To give just one example at the end: the Belgian artist Françoise Schein discovered in Rio de Janeiro to her surprise, like many others, that the official maps of the city do not include the many and large favelas, even if about 2 million people are living there. This means, about 2 million people do not have public streetnames, so they have no public address. They are allowed to vote in communal buildings, but they cannot be registrated via personal addresses. To this extent, they are anonymous in public space. In the communal administration there do exist correct, inofficial maps of the streets, even if the streets have no names. But it is not the political will up till now to publish these maps. In 1999 Françoise Schein did the following: she created an organisation to raise fundings, so that she could implimate these correct maps, even without streetnames, in hugh artistic public murals in all the favelas, accompanied by drawings and images of the habitants and extracts from the Declaration of Human Rights.

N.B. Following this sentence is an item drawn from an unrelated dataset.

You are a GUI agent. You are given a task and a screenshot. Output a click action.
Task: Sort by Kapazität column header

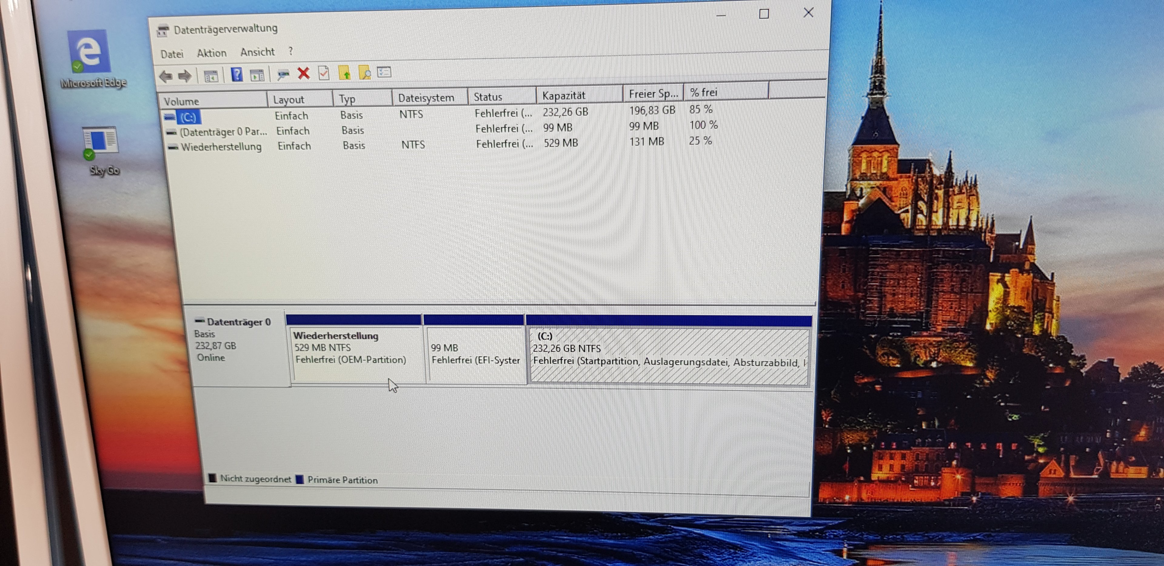tap(563, 95)
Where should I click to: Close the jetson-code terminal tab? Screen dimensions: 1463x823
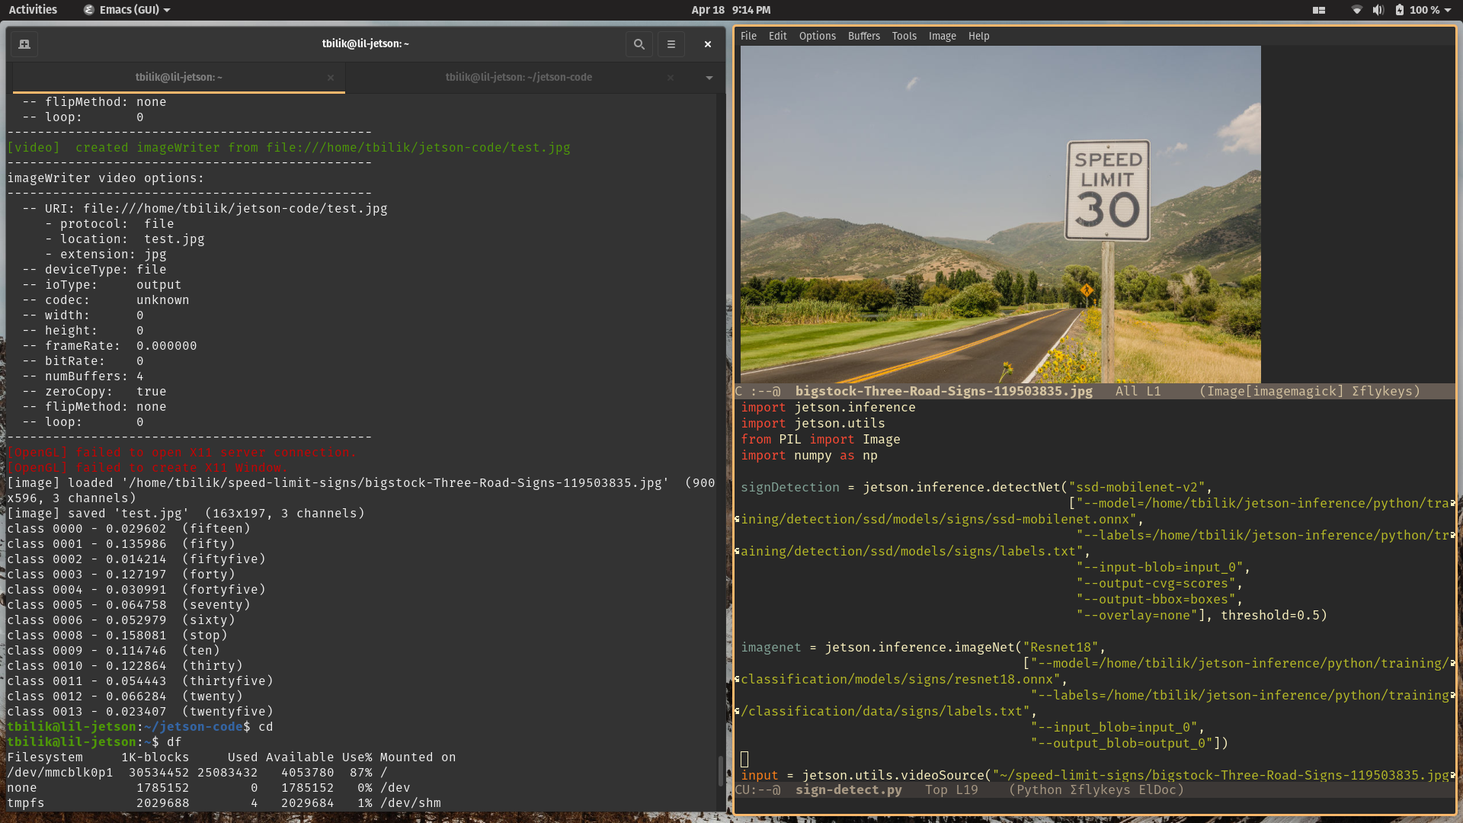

Until now, with this ongoing participative project, she realized murals of these maps in more than nine favelas. As an artist, she did not want to add something exterior to the situation, but just help to correct it, as a catalyst, to regain not only public, but political space, via highly political images, even if they show just the nameless streets where people actually live, so that hopefully one day these people can become full citizens, recognizeable, at their signified own address.